Glaswegian producer Rudi Zygadlo is an artist notionally making dance music. Zygadlo’s debut album 2010’s Great Western Layman fits the category, with its expressive take on dubstep pushing and twisting the sounds in all sorts of idiosyncratic directions. Now resident in Berlin, a city with a famously rich tradition of electronic music, Zygadlo has sought to take his music markedly further away from traditional ideas of club based dance music on his second album for Planet Mu.
The notion of dance music only barely fits Tragicomedies. It is entirely electronic and rooted in beats and rhythms; however, it is a record that has far more in common with classical music and traditional song structures. These influences are melded and warped by Zygadlo into a rich tapestry of textured sounds that make for an exquisitely immersive listen.
As the literary referencing title suggests, Zygadlo is far from your clichéd electro producer. He has stated that literature and Greek mythology are a strong influence on the record, with song titles like Persephone, Melpomene, Catharine and Waltz For Daphnis bearing this influence. It is a whole world away from Calvin Harris. In keeping with the cerebral sounds of the album all 13 tracks feature vocals from Zygadlo, delivered in a beguilingly soulful croon that at once seems to channel David Bowie and the blue eyed ’80s soul of Roddy Frame warped beyond all recognition. The vocals and strong songwriting help to make electronic pieces that could be cold and foreboding richly soulful and compelling.
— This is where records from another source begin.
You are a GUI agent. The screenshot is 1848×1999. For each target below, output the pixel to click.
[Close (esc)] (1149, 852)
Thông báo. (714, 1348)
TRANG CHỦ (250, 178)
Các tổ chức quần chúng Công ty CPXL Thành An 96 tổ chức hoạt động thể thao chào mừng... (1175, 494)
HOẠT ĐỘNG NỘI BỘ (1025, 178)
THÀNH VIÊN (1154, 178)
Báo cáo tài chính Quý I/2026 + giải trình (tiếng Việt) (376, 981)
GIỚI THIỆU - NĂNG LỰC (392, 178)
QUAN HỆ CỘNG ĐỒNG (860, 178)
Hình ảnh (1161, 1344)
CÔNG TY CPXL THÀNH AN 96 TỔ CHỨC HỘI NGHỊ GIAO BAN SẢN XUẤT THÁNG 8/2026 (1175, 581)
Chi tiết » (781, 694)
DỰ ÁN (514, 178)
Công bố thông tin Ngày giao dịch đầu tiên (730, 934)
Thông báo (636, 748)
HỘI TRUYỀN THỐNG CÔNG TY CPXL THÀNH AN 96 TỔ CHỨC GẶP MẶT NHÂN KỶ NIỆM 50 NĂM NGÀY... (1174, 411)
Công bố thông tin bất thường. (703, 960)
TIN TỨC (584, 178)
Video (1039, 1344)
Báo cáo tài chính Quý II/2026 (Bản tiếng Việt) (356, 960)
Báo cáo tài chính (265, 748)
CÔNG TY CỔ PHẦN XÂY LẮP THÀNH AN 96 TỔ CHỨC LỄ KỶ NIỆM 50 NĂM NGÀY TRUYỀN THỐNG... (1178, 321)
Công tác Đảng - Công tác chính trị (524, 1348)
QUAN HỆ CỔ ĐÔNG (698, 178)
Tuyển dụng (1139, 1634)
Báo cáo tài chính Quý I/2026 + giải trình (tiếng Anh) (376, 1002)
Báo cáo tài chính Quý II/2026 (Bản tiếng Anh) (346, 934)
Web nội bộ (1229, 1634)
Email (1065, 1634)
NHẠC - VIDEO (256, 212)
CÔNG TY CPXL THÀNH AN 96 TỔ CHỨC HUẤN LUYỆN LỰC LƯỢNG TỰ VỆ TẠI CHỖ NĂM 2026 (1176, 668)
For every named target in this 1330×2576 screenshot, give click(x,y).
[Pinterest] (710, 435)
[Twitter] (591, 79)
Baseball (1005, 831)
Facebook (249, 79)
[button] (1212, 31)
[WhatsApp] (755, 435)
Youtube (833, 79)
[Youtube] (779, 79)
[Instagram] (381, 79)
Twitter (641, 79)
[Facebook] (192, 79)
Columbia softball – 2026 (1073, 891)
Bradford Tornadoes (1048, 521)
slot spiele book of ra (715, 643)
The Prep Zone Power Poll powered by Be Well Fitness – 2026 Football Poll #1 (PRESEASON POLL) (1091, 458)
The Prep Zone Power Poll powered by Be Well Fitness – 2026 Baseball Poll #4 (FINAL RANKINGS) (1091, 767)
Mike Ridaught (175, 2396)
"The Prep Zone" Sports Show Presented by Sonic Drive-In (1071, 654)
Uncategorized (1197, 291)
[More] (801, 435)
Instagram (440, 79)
Opening track Kopernikuss is a prime example of the album’s mix between very traditional sounds and modern production techniques. The track is a soulful, gentle piano ballad referencing lost love. The emotional resonance of Zygadlo’s voice is coupled with a disorientating abundance of pitch-shifted samples. Melpomene offers even more discombobulating sounds. The piece is a kind of baroque electronica that richly swells to a glorious crescendo.
While Tragicomedies’ sound is mostly hard to categorise, a few reference points do jump out. The ornate song structures and propensity for oblique references are reminiscent of Julia Holter‘s similarly idiosyncratic opus Ekstasis. Zygadlo’s approach to cerebral electronica though is rather more pop oriented, and there are frequent moments that bring to mid the restless experimentalism of RnB at its most futuristic and challenging. For example, the stuttering slow jam Russian Dolls is simply stunning. You could easily imagine someone like Aaliyah singing the vocal hook. Zygadlo’s own effects-laden croon brings to mind the vocals of Hot Chip‘s Alexis Taylor, and is no less effective.
If there is one outstanding criticism it is that the album ploughs the same weird electro funk furrow a few too many times, and ponderous tracks like Catharine and the title track ever so slightly drag. This is a minor quibble though when you get tracks as engaging as the brilliantly fun electro glide of On, which sounds like James Blake taken to a completely new heavenly ascension.
Rudi Zygadlo still just about makes dance music but there is nothing here that will be played in a club, and certainly not in the techno clubs of his adopted homeland in Berlin. Tragicomedies is an album that is about far more than dance floor thrills. Rudi Zygadlo proves here that he is far more than an electro producer, and has delivered a second album that frequently captivates and often mystifies.